Tech stocks are more expensive now than during the dotcom bubble
Check out the ratio of the Nasdaq-100 relative to the broader market (S&P 500). Five companies – Microsoft, Apple, Amazon, NVIDIA and Alphabet – account for 45% of the Nasdaq 100. It is close to all-time highs. According to BofA, Banc of America, long big tech is currently the most crowded trade. The banking crisis has scared investors away from bank stocks and as a result, investors are turning to technology for defensive positioning. Tech stocks are more expensive now than during the Dotcom bubble.
It sounds like an oxymoron, but this is not the era of technology stocks. They have strong balance sheets and high free cash flow. They also report better than most people expected during this winning season.
However, there is a catch
This chart is fundamentally misleading. What we have here are ‘weighting charts’. It shows the weighting of the NASDAQ to the S&P500. Keep in mind that the major stocks on NASDAQ are also in the S&P 500. So all this chart says is that the NASDAQ has a greater weight than the S&P500. One should not draw too many conclusions from this.

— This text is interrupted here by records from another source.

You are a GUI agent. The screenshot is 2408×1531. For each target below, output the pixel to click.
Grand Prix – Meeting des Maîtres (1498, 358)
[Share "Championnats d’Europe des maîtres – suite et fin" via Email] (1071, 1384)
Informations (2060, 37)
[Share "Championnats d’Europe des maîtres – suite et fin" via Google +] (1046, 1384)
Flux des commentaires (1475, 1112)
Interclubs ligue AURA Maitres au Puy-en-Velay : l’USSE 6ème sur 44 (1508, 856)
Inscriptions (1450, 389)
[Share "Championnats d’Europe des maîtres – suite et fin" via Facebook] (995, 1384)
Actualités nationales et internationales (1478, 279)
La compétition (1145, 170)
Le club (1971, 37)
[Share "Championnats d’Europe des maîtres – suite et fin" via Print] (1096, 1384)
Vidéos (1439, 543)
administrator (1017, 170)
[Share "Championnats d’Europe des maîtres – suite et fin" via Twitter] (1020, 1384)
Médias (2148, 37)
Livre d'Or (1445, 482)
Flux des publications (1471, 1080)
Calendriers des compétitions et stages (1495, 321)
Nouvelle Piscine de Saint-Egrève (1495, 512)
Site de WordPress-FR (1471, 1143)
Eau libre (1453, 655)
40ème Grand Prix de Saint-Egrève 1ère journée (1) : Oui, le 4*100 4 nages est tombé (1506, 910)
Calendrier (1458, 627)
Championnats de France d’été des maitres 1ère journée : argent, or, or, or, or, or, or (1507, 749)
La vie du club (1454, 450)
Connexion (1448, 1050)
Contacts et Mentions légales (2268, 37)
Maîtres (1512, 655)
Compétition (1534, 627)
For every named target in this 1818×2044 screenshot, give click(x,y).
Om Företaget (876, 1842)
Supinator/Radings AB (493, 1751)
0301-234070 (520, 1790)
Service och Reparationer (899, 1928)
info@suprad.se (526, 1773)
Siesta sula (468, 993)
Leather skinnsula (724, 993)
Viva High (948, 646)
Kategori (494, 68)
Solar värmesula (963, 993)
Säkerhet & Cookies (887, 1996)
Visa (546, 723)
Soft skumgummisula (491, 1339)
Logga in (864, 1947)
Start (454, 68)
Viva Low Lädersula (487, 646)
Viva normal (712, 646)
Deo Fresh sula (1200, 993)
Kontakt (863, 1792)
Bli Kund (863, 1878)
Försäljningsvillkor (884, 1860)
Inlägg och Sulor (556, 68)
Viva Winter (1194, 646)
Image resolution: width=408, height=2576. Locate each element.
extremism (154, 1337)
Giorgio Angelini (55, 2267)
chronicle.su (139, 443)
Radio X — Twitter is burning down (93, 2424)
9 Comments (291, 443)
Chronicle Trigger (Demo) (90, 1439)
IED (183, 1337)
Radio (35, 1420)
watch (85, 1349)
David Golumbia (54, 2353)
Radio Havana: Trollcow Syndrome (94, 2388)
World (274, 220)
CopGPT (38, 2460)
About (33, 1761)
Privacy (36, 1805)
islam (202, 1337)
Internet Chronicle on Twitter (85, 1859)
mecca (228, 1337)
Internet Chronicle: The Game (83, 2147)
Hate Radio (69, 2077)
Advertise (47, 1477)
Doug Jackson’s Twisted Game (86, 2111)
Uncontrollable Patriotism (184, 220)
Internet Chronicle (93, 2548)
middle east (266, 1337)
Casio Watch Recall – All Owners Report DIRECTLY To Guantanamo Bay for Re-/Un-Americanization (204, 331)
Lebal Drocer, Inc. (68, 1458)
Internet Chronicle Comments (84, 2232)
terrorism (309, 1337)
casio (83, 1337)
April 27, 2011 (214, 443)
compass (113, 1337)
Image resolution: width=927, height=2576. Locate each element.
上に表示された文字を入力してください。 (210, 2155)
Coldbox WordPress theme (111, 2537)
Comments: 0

If we were to add many large companies to NASDAQ vs. S&P500, we would get the same effect. That said, the valuations of the major technology stocks have been pushed too high. The current economic climate does not justify it.
Metrics to look at would be pricing sales, price to book value, free cash flow %, etc. The final result will be a shift away from high technology and back to value which now has very attractive valuation metrics. Rotation seems to be the market mantra of the last year. It is unlikely that the overall averages will break out on the upside or downside. This is what is known as a market for stockpickers.